See this for more info: fisheaters.com/sampleconfession.html


#4

I clicked on the fisheater …to view the sample confession…that’s how I go to confession now…did I miss something ?


#5

Just go to a FSSP priest. If you're still in the Diocese of Fort Wayne-South Bend, there are two parishes in your area.


#6

[quote="majorem, post:4, topic:315002"]
I clicked on the fisheater ..to view the sample confession...that's how I go to confession now...did I miss something ?

[/quote]

You missed the part wear the priest absolves you in the older Latin form and gives you a Latin blessing.

Absolution: Dominus noster Jesus Christus te absolvat; et ego auctoritate ipsius te absolvo ab omni vinculo excommunicationis (suspensionis) et interdicti in quantum possum et tu indiges. [making the Sign of the Cross:] Deinde, ego te absolvo a peccatis tuis in nomine Patris, et Filii, et Spiritus Sancti.

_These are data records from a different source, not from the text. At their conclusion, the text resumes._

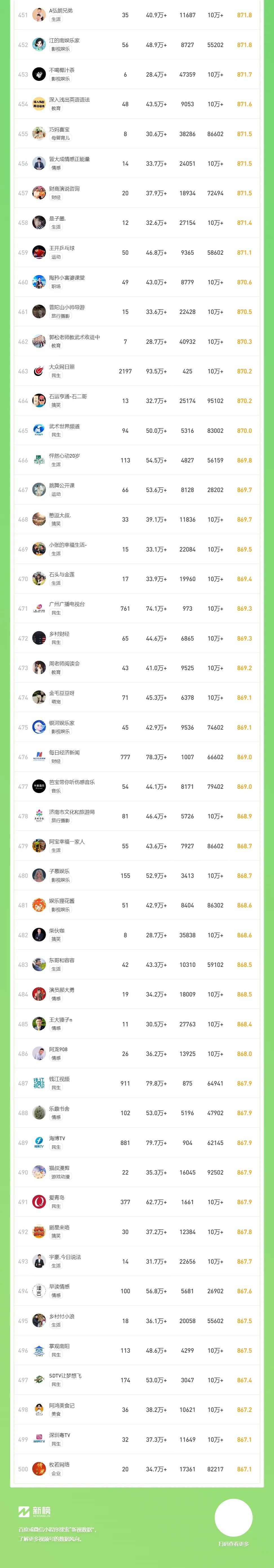Click the white QR code circle
Screen dimensions: 274x1568
coord(234,1517)
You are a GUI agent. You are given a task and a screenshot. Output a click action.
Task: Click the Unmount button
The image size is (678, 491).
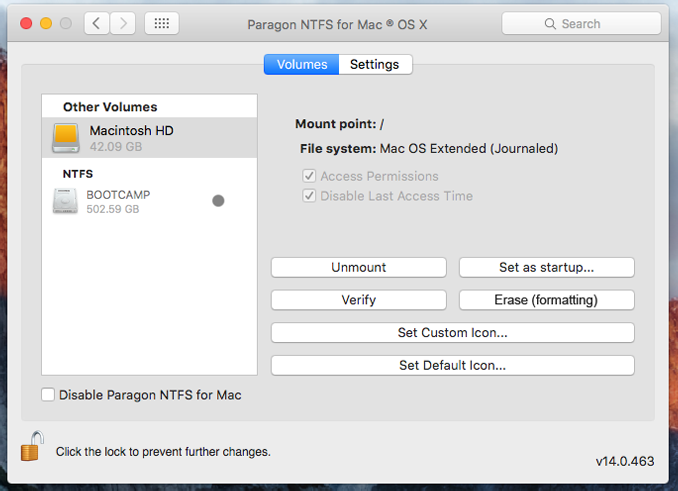[x=358, y=268]
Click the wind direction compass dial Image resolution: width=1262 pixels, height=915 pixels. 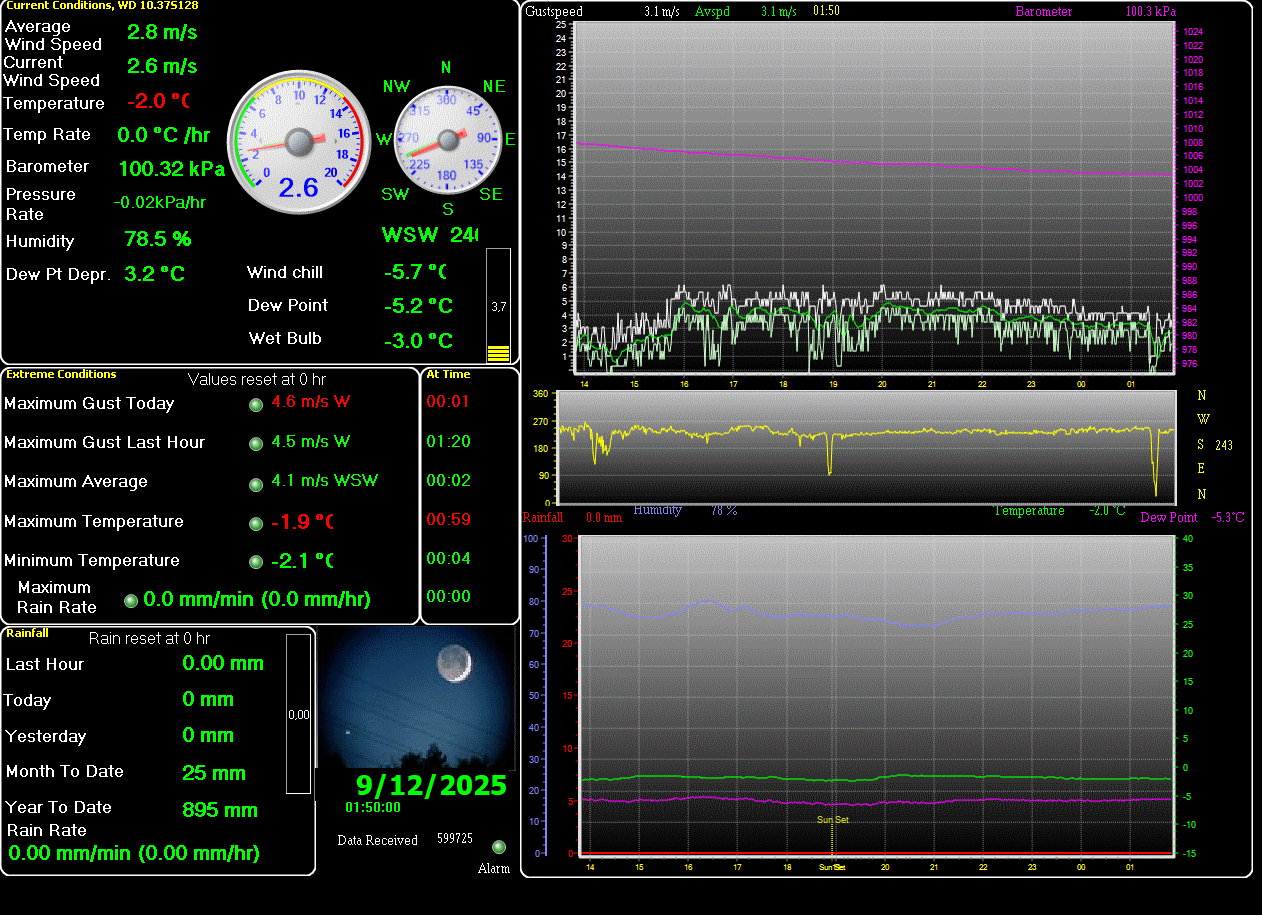click(x=447, y=140)
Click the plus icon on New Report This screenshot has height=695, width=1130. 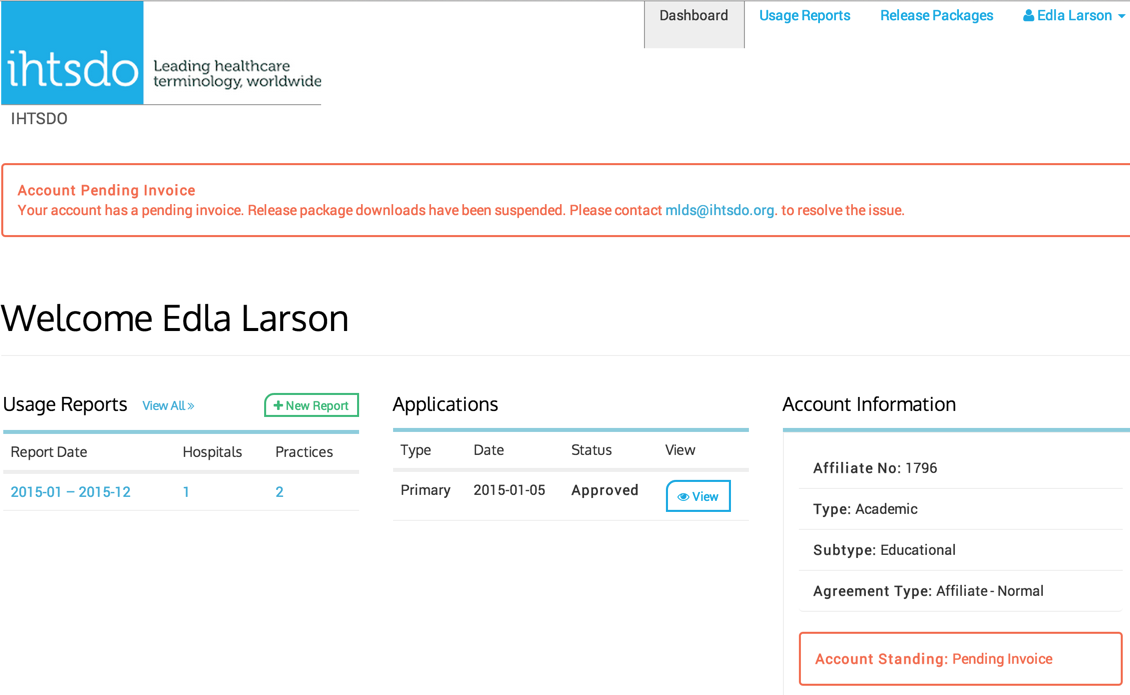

Amen.

Blessing: Passio Domini nostri Jesu Christi, merita Beatae Mariae Virginis et omnium sanctorum, quidquid boni feceris vel mail sustinueris sint tibi in remissionem peccatorum, augmentum gratiae et praemium vitae aeternae.


#7

[quote="Edmundus1581, post:2, topic:315002"]
It is beautiful to hear the words "Ego te absolvo", under the sign of the cross!

[/quote]

Why is this more beautiful than hearing the words "I absolve you"? Or is there a difference in the rite (thus "under the sign of the cross") in addition to the words of absolution that make it more beautiful?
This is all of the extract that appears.